About this exercise
Extract each line from the entries below that has the string "forward" in it.

--- START ---

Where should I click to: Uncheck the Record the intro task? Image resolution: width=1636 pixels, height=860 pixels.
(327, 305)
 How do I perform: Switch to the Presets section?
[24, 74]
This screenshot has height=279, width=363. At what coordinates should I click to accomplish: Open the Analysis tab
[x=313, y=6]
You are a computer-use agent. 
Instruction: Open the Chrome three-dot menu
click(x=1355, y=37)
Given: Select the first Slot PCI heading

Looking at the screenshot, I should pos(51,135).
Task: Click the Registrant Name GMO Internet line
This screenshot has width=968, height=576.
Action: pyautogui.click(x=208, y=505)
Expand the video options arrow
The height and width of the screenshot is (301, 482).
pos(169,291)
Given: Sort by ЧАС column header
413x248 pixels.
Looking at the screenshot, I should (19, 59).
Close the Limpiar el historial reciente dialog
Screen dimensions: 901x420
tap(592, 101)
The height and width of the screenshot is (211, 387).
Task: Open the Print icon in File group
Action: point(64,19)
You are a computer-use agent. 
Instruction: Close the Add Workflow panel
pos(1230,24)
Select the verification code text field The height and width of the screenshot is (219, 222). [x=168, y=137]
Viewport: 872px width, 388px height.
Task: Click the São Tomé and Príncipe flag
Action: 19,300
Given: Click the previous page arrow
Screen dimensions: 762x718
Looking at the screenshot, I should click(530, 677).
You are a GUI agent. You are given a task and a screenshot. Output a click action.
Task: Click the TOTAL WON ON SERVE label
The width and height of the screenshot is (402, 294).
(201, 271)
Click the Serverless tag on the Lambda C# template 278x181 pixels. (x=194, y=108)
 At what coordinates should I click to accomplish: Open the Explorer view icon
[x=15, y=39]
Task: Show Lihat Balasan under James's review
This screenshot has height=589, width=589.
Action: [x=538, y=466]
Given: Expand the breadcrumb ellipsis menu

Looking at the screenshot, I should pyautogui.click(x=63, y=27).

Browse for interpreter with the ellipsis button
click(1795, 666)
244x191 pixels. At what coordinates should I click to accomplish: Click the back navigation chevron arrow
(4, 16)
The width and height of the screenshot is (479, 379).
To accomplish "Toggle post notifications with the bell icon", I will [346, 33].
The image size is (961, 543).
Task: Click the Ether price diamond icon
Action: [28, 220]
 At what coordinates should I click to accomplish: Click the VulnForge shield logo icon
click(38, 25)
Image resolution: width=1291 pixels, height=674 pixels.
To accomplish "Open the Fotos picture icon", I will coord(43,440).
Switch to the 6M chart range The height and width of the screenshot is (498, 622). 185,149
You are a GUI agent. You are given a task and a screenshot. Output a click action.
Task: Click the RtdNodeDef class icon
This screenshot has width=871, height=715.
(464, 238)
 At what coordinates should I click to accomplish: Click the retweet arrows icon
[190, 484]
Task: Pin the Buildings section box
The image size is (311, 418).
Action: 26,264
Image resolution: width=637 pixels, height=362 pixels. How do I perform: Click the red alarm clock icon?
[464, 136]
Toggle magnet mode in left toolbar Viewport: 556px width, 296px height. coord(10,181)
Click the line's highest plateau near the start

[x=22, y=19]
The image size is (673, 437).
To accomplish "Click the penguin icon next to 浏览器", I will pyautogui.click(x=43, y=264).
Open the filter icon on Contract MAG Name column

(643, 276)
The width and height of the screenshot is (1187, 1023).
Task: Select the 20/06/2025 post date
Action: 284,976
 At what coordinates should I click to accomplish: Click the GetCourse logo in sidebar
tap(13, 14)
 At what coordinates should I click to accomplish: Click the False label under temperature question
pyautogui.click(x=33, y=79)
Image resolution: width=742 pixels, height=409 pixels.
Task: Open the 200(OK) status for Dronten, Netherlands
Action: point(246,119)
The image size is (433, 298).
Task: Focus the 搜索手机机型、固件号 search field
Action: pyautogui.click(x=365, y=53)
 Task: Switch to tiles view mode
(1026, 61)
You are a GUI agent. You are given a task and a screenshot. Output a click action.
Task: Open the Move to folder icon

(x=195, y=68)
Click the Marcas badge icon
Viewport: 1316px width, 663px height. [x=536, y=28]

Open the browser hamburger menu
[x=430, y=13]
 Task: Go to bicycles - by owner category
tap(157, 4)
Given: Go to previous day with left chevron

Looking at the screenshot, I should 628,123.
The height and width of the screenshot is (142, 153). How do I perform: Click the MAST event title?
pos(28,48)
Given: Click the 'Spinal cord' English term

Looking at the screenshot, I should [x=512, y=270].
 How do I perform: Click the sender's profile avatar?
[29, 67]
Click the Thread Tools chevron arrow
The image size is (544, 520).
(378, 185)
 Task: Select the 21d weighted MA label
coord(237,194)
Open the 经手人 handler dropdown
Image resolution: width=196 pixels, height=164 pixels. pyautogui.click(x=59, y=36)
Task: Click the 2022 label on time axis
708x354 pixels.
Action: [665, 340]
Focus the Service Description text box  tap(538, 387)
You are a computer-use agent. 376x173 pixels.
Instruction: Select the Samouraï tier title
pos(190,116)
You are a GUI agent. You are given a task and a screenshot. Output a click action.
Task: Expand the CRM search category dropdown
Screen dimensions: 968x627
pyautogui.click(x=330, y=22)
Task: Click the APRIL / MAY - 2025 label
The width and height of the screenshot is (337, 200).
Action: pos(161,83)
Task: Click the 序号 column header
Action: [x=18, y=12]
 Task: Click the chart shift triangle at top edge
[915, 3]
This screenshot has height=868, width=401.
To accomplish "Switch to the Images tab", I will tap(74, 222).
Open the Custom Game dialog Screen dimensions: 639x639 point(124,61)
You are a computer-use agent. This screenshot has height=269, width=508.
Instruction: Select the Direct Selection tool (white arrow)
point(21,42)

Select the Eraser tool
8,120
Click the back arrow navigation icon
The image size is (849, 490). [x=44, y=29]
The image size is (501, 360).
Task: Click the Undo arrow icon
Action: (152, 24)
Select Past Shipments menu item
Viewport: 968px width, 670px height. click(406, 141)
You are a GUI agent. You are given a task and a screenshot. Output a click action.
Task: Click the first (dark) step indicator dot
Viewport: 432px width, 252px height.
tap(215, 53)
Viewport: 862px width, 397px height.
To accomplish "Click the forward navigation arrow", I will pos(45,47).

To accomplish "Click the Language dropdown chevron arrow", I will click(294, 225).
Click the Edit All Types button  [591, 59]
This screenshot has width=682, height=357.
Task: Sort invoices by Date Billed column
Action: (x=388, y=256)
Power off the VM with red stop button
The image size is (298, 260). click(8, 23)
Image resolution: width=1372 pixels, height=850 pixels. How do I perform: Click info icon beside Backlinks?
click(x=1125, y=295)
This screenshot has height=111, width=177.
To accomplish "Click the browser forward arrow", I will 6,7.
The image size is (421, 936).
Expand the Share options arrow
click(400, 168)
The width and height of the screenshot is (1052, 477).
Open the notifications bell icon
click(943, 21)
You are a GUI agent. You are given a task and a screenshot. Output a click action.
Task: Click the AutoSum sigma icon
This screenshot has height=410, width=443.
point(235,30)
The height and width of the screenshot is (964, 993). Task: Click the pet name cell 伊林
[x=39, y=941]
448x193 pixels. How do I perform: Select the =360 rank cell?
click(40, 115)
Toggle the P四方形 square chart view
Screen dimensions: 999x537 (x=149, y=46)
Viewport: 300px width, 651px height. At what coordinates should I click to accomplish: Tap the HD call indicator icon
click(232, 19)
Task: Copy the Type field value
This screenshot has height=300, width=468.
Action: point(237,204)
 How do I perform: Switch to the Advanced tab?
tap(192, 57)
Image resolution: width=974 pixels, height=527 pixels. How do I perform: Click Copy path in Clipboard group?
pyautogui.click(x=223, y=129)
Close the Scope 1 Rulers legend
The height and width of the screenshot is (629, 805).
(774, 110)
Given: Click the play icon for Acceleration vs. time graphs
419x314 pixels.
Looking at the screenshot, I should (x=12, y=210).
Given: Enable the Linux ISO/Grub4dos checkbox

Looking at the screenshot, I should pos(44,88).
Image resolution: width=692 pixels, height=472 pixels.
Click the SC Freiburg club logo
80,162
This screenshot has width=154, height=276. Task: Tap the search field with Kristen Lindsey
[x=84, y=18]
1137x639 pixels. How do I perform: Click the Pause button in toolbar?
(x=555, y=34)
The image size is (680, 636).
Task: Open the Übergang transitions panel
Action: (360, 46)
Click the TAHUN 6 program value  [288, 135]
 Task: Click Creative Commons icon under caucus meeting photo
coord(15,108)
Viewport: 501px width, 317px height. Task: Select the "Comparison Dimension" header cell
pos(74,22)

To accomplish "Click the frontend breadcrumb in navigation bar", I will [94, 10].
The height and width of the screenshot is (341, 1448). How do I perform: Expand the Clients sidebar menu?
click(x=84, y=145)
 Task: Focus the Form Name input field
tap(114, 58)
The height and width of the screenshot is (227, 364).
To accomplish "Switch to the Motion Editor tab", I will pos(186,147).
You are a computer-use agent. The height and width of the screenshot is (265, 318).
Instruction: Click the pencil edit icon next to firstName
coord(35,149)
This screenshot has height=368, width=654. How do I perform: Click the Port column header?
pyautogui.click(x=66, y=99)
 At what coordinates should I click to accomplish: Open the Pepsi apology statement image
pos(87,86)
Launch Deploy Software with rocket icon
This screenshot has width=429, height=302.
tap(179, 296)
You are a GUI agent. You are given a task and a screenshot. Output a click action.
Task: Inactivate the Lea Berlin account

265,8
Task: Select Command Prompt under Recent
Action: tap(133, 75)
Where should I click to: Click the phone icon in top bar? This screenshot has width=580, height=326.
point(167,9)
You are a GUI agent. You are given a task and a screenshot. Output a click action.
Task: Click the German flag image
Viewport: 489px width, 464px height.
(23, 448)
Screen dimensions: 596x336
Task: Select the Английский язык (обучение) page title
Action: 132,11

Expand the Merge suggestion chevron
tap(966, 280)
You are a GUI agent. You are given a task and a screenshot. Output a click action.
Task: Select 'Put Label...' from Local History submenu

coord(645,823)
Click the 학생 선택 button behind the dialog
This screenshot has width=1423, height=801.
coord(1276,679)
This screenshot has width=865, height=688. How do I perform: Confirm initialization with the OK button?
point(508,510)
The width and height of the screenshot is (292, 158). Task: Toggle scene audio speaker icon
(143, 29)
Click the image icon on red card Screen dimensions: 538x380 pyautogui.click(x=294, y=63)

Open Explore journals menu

--- END ---

Finished task
To accomplish "Click the forward navigation arrow", I will pos(45,47).
To accomplish "Click the browser forward arrow", I will 6,7.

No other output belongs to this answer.